Pensé que vomitaría, que mi cuerpo finalmente cedería a la presión. Pero no fue así. Las náuseas habían desaparecido instantáneamente, tan rápido como llegaron, dejándome con una sensación de vacío, de irrealidad. Había sido una falsa alarma, un engaño de mi propio cuerpo.

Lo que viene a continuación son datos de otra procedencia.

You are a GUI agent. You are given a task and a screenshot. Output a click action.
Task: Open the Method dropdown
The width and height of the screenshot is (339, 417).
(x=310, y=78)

Mi mirada se posó en el teléfono de la habitación, justo ahí, cerca de mí, en un pequeño estante sobre el lavabo. Simplemente me estiré un poco y lo tomé. Ya había memorizado el número de Meredith, la enfermera que nos había atendido toda la vida, a mí y a mi familia, la que me había consolado después del "golpe de calor" de hacía un año. Decidí que lo mejor sería llamarla, ignorando la voz fría de la otra enfermera, aquella que Harry había enviado, la que me había dado las pastillas. Cerré la puerta del baño, buscando un poco de intimidad en este laberinto de secretos, y marqué el número sin dudar ni una sola vez.

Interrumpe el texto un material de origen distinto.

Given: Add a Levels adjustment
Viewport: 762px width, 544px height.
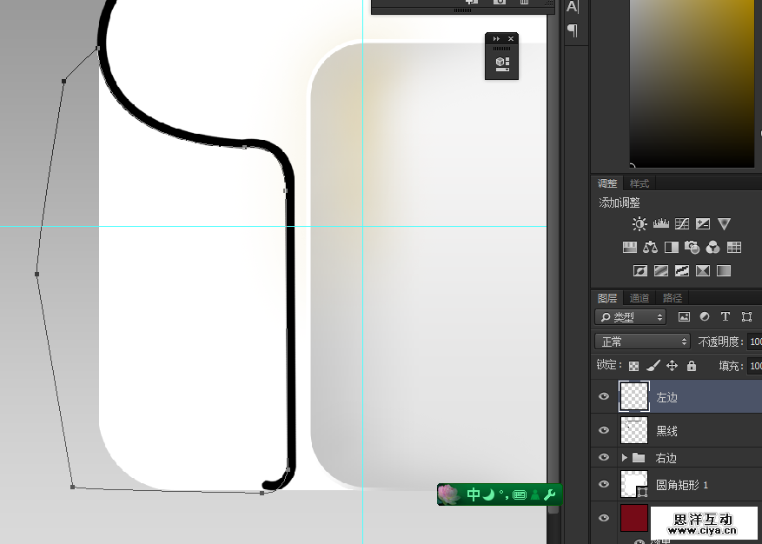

El teléfono sonó una vez. El tiempo se estiró, cada segundo una eternidad. Sonó dos veces. Mi corazón latía desbocado, un tambor en mi pecho. Y la tercera vez fue la vencida. La voz de Meredith, pausada y calmada, resonó en el auricular.

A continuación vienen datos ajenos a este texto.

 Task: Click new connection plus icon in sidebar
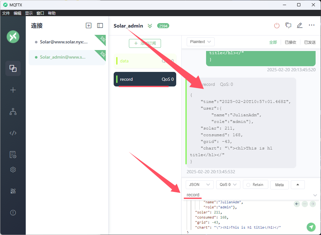coord(13,90)
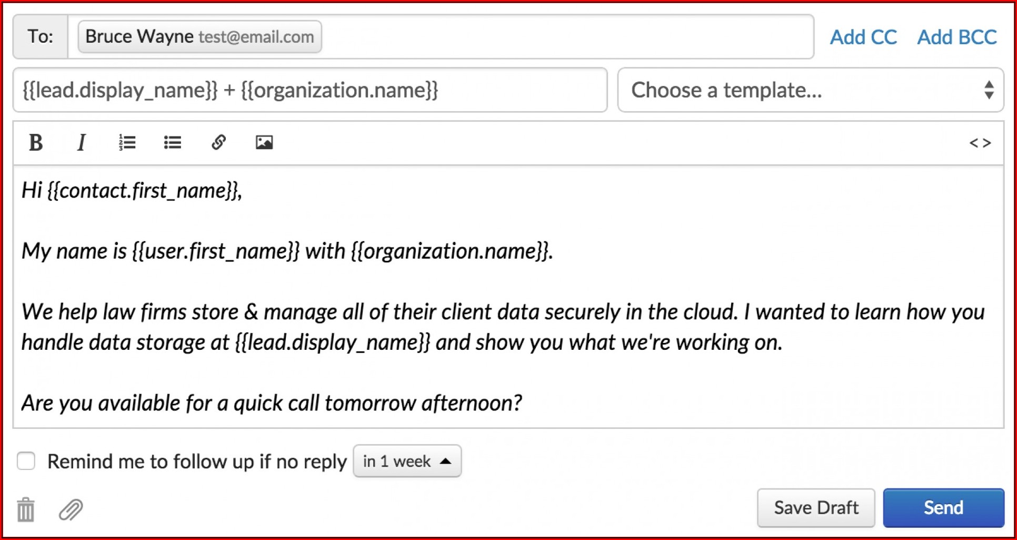1017x540 pixels.
Task: Click the insert link icon
Action: 218,143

—¿Meredith? —Pregunté, mi voz teñida de una urgencia que no pude disimular.

—Así es. Meredith, la enfermera —respondió, su tono tranquilizador, una manta suave sobre mi ansiedad.

—Meredith, necesito que hoy en la tarde vengas a la cabaña... No me siento nada bien y, aunque otra enfermera vino y me dijo que es un simple golpe de calor, no puedo creer eso... ya que pasó hace un año, y sigo sintiéndome exactamente igual. Incluso peor.

Un silencio se extendió al otro lado de la línea, un silencio cargado de conocimiento no revelado. Meredith, a diferencia de la otra, parecía entender que mi malestar era más profundo que una simple dolencia.

—Por supuesto. Ahí estaré, señora Queen. Saludos cordiales.

Una pequeña sonrisa se dibujó sobre mis labios, una mueca de alivio que esta vez sí era genuina. Asentí, aunque ella no pudiera verme, y colgué la llamada. Había una esperanza, un atisbo de verdad, en la promesa de su visita.

Tomé un poco de agua, el líquido frío calmando el ardor en mi garganta, y regresé a la cama con el ceño completamente fruncido. La incertidumbre seguía ahí, un nudo apretado en mi estómago.

—Estoy bien, solo fue un simple asco... —Murmuré, intentando tranquilizar a Harry, que me observaba con una mezcla de preocupación y algo más, algo que no pude identificar. Quizás miedo.

Me acomodé nuevamente en la cama y cerré los ojos, buscando refugio en la oscuridad, en la ilusión de la ignorancia.